Data records START

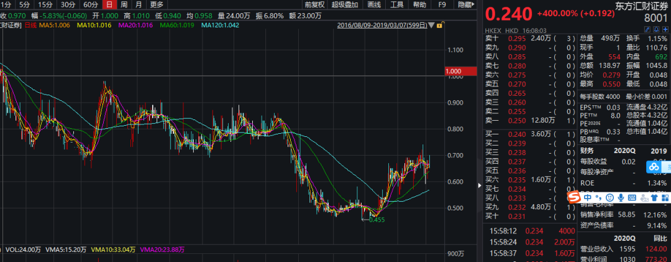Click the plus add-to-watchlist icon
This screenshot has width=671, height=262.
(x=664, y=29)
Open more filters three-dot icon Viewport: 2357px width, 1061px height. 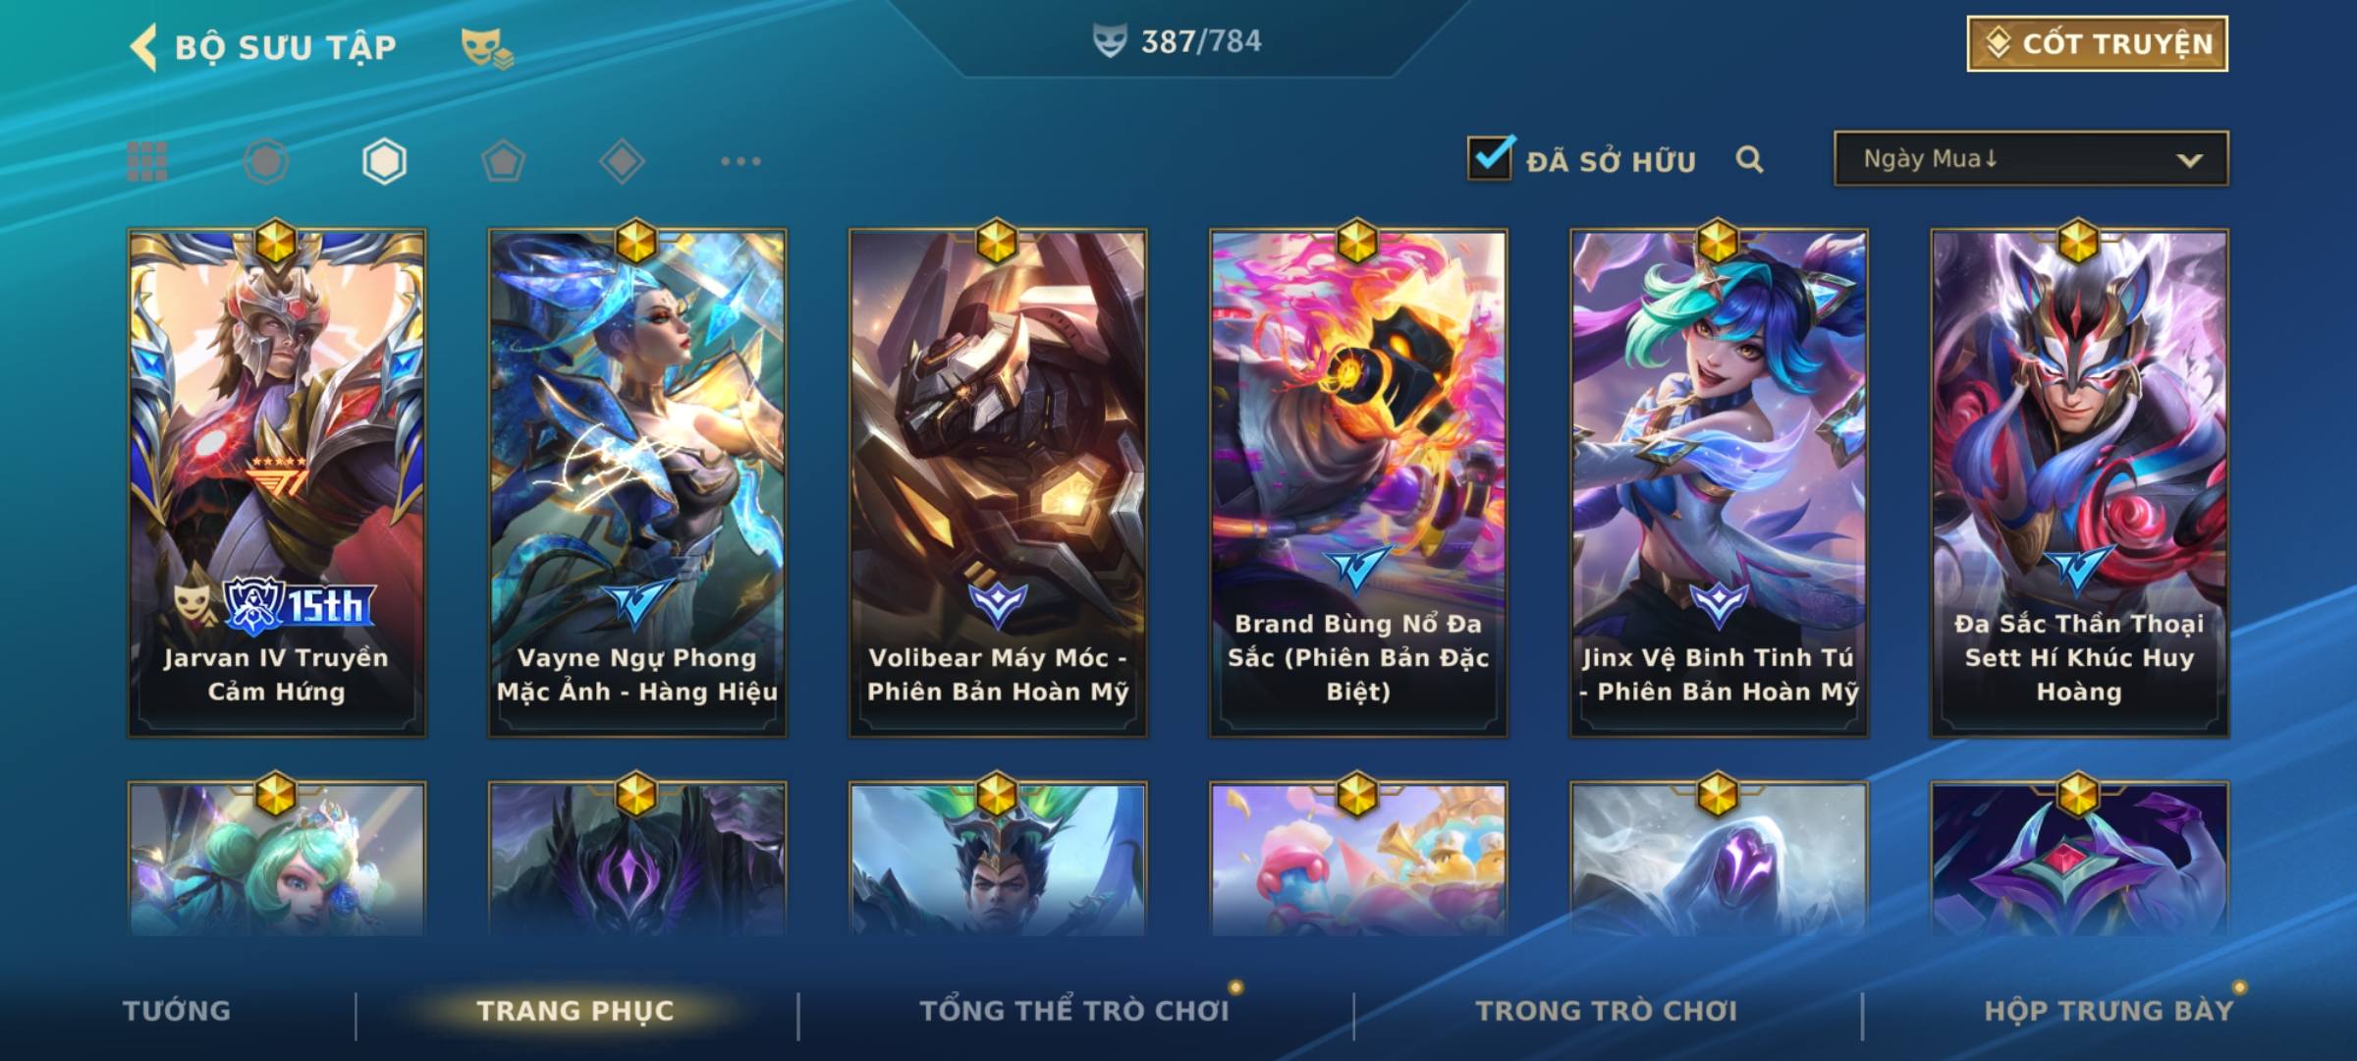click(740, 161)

Data records END
Data records START

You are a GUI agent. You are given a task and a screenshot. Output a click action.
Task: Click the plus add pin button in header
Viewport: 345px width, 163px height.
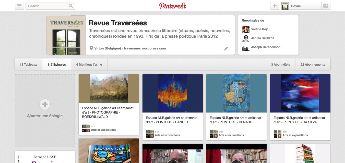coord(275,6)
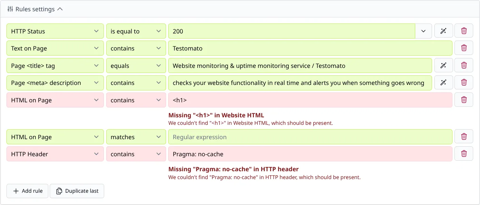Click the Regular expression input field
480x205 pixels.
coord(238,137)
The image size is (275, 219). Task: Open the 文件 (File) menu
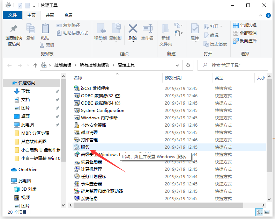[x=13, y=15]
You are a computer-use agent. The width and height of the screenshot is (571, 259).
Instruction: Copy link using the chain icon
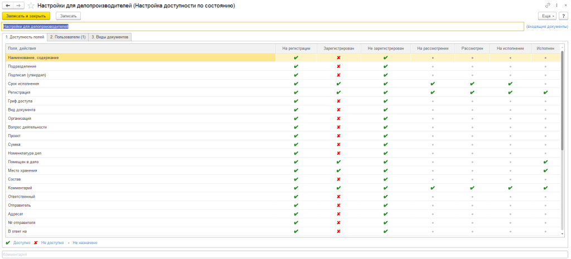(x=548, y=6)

Data records END
Data records START

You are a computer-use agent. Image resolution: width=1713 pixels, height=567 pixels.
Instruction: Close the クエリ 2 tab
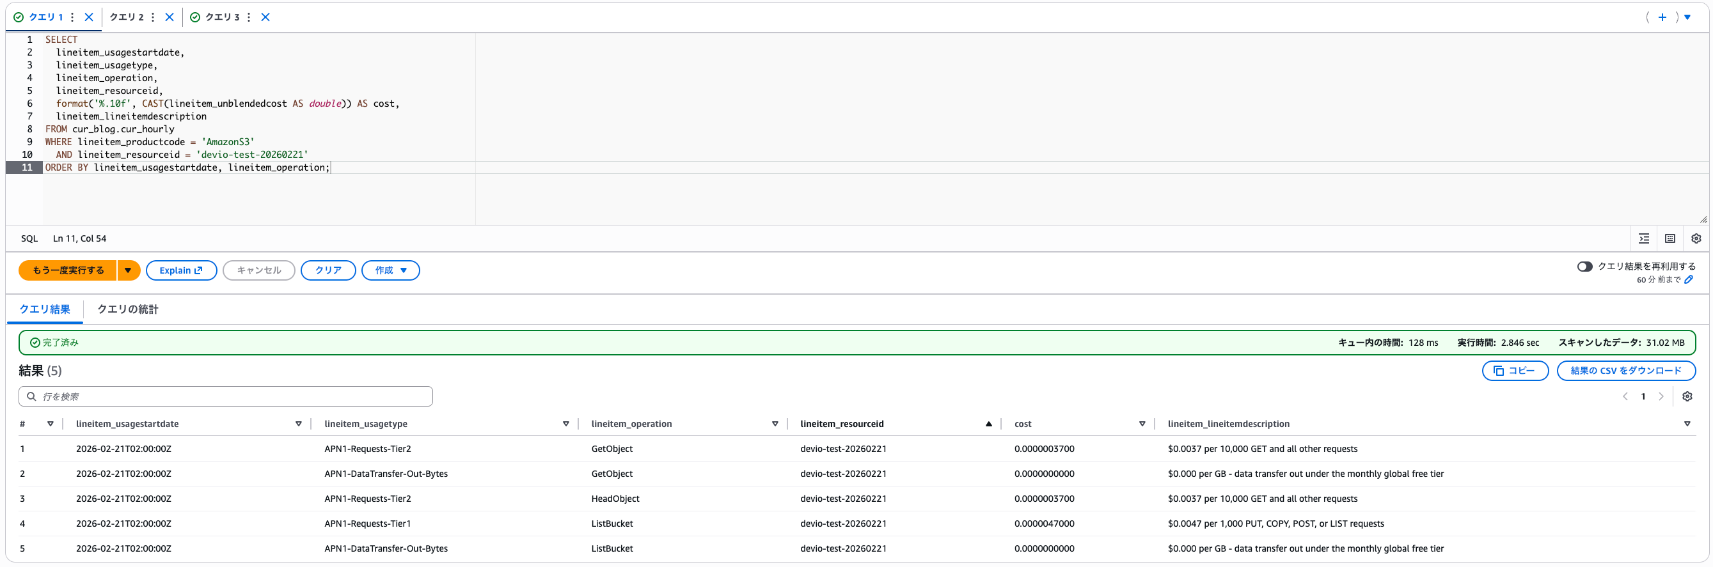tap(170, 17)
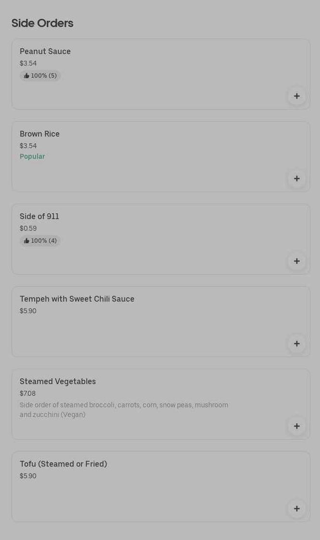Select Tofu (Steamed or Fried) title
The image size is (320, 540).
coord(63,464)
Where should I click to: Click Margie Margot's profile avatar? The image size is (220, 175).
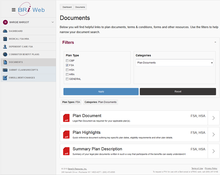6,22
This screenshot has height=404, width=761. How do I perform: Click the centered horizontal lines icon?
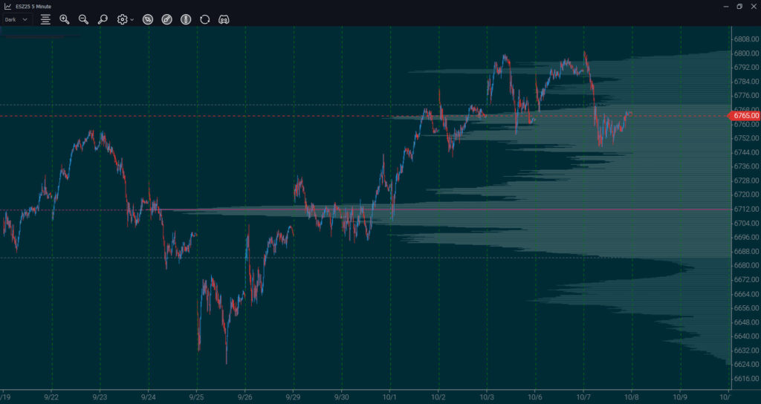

Data records END

Exercise aim> Above are records with pictures. Reproduce exactly only the lines from the line with "Where should I" through the line with "This screenshot has height=404, width=761.", both ends included, and leave the pictures out.

Response>
Where should I click to: Click Margie Margot's profile avatar? The image size is (220, 175).
6,22
This screenshot has height=404, width=761. How do I perform: Click the centered horizontal lines icon?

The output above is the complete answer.